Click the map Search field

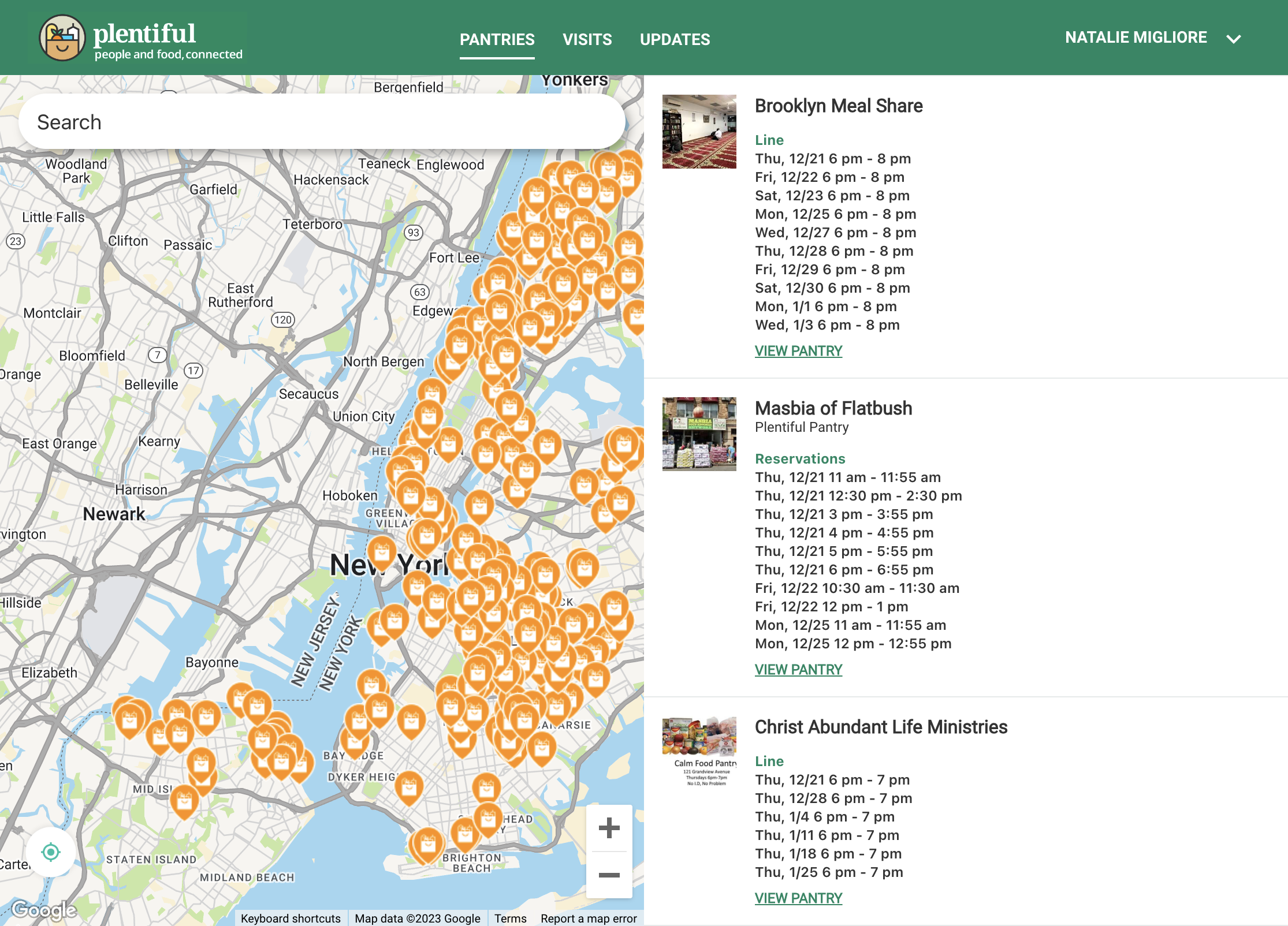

_ _ _ _ _

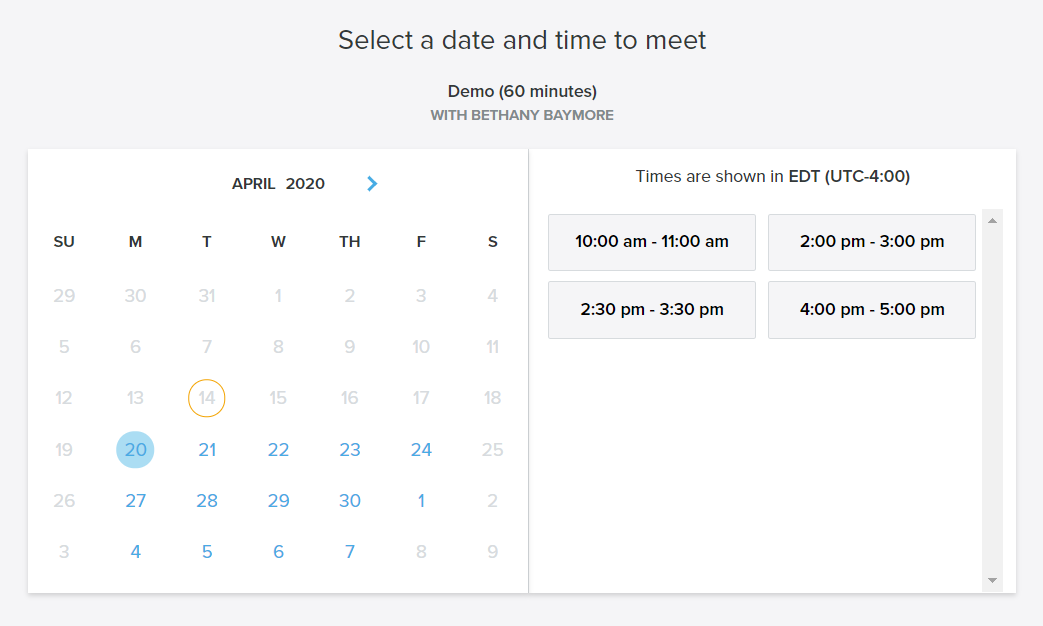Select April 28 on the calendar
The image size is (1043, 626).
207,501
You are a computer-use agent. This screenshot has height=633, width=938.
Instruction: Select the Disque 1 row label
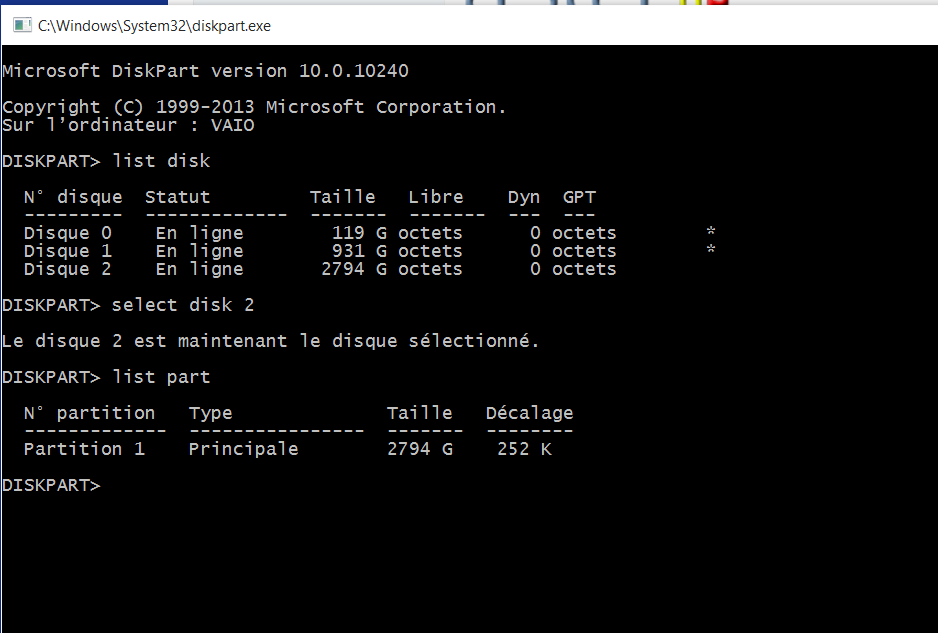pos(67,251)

_ _ _ _ _

### PROMPT
Reproduce the stretch of lines from the one containing "You are a computer-use" through the one containing "pos(67,251)", substituting "column header" for "row label" and keeping everything else the same. Omit the pictures.

### ANSWER TO THIS EXERCISE
You are a computer-use agent. This screenshot has height=633, width=938.
Instruction: Select the Disque 1 column header
pos(67,251)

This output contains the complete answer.